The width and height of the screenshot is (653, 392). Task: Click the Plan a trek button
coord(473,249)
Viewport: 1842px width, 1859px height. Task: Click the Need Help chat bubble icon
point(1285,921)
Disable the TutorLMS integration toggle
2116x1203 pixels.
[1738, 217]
= = =
• _Required action_:
Every line above must appear again in your reply, exactly as written.

• _Exercise solution_:
The width and height of the screenshot is (653, 392). Task: Click the Plan a trek button
coord(473,249)
Viewport: 1842px width, 1859px height. Task: Click the Need Help chat bubble icon
point(1285,921)
Disable the TutorLMS integration toggle
2116x1203 pixels.
[1738, 217]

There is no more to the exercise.